▶ [EXTRACTED TEXT]

- - - -

This is a study of car mileages conducted for a leading automobile industry magazine. The input data set is the mtcars data with 11 parameters of 32 different car models. The main questions to be answered are:
The study came to the conclusion that manual cars give, on the average, 7.25 miles per gallon more than automatic cars.
We first load the mtcars dataset and observe its key parameters. The average mileage is plotted as a red dot on the boxplot. The plots confirm that the first quartile of manual transmission mileage is better than the third quartile for automatic cars.
data(mtcars)
means = tapply(mtcars$mpg, mtcars$am, mean)
boxplot(mtcars$mpg ~ mtcars$am)
points(means, col = "red", pch = 19, cex = 1.5)
Several models were considered for this study, including tree based models and linear regression using all the available parameters. But the interaction between the parameters made all of the coefficients insignificant ! To keep things simple, it was decided to assume a simple linear model between transmission type and mileage.

- - - -

▶ [ENTRIES]
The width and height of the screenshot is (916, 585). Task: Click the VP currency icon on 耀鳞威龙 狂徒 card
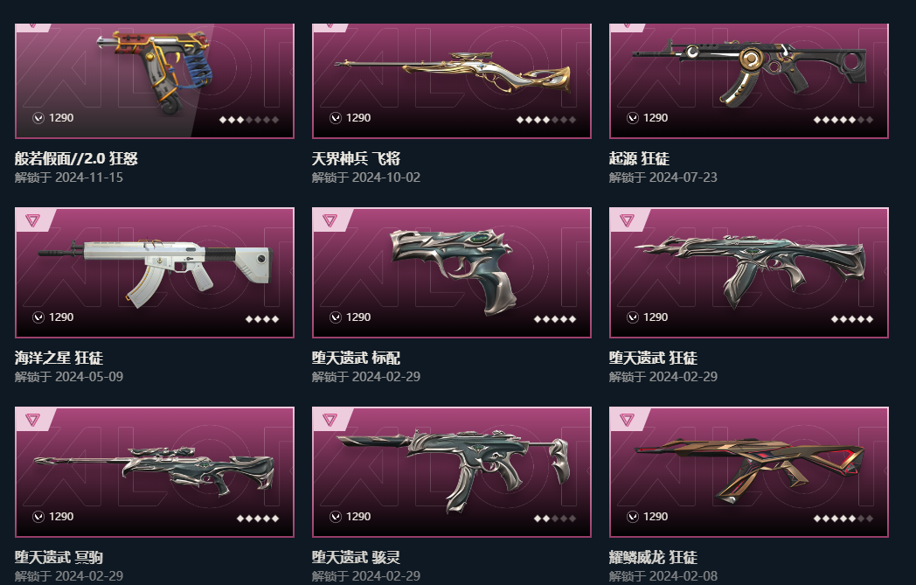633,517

- - - -

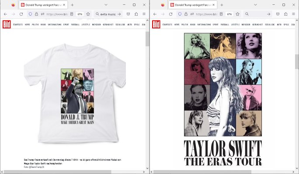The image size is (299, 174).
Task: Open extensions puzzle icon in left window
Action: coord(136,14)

- - - -

▶ [STATED PROBLEM 1]
In the car mileage study, can you change the passage between "We first load" and "19, cex = 1.5)", inclusive, so that "red" becomes "blue"?
▶ [STATED PROBLEM 2]
Could you continue the car mileage study past its final sentence?

▶ [EXERCISE RESPONSE 1]
We first load the mtcars dataset and observe its key parameters. The average mileage is plotted as a blue dot on the boxplot. The plots confirm that the first quartile of manual transmission mileage is better than the third quartile for automatic cars.
data(mtcars)
means = tapply(mtcars$mpg, mtcars$am, mean)
boxplot(mtcars$mpg ~ mtcars$am)
points(means, col = "blue", pch = 19, cex = 1.5)

▶ [EXERCISE RESPONSE 2]
We fit a linear model between auto and manual gear mileage. Variable am is actually a factor variable, so we take this into account while fitting the model. Automatic transmission (am=0) has been taken as baseline and a dummy variable is created.
lm1 = lm(mpg ~ as.factor(am), data = mtcars)
summary(lm1)
##
## Call:
## lm(formula = mpg ~ as.factor(am), data = mtcars)
##
## Residuals:
## Min 1Q Median 3Q Max
## -9.392 -3.092 -0.297 3.244 9.508
##
## Coefficients:
## Estimate Std. Error t value Pr(>|t|)
## (Intercept) 17.15 1.12 15.25 1.1e-15 ***
## as.factor(am)1 7.24 1.76 4.11 0.00029 ***
## ---
## Signif. codes: 0 '***' 0.001 '**' 0.01 '*' 0.05 '.' 0.1 ' ' 1
##
## Residual standard error: 4.9 on 30 degrees of freedom
## Multiple R-squared: 0.36, Adjusted R-squared: 0.338
## F-statistic: 16.9 on 1 and 30 DF, p-value: 0.000285
The intercept is 17.147 and the slope is 7.245. This should be interpreted as follows: When am=0 (automatic) the expected mileage is 17.147. But when the gear is manual, 7.245 is added to the baseline. This means manual cars give an average mileage of (17.147 + 7.245) = 24.392 mpg.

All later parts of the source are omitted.